We are a molecular genetics lab, interested in mammalian genes where expression is regulated by epigenetic modification. Epigenetic modifications are established in early development and are associated with cell committment during differentiation. Once established these marks are relatively permanent.

Our ENU mutagenesis screen, the first of its kind in the world, has been very fruitful so far, revealing new aspects of the biology of development - (Blewiitt et al (2005) PNAS 102:7629-34 and Chong et al (2007) Nature Genetics, 39:614-22.

We are now about to initiate a major expansion of this screen and it is likely that new members of the laboratory will become involved in some way in this study.
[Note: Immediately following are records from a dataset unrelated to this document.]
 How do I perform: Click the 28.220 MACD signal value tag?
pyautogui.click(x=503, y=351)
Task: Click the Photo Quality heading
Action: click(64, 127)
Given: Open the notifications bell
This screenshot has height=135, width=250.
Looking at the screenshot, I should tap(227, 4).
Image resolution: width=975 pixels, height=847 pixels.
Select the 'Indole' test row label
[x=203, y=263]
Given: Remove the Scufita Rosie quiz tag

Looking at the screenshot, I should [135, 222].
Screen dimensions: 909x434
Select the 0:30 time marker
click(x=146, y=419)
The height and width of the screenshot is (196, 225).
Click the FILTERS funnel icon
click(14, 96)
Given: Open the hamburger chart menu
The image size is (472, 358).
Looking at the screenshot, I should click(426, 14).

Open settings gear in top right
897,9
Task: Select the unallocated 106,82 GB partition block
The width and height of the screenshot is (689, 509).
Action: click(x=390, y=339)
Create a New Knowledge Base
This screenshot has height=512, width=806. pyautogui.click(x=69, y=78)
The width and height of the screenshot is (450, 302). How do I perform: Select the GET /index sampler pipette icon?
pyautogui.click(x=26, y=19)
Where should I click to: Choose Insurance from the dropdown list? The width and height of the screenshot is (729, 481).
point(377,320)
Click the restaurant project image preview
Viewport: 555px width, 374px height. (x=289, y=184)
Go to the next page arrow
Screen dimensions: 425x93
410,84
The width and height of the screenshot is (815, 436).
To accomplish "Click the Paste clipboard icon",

To determine the molecular mechanisms involved in establishing epigenetic states in mammals we have used random mutagenesis in mice to find novel modifiers of epigenetic gene regulation. Mutant mouse lines will be phenotyped by breeding experiments and molecular techniques, eg Northern blots and bisulphite sequencing. Mapping by PCR-based amplification of microsatellite markers will be used to link the mutation to a small chromosome interval, and ultimately gene sequencing will be performed to identify the underlying point mutation.

We are also keen to study the nature of epigenetic differences between monozygotic (genetically identical twins). We believe that these changes could explain the phenotypic differences seen within twin pairs. We are currently establishing genome wide approaches to this problem. These studies will not involve mouse work and may suit some students more than others.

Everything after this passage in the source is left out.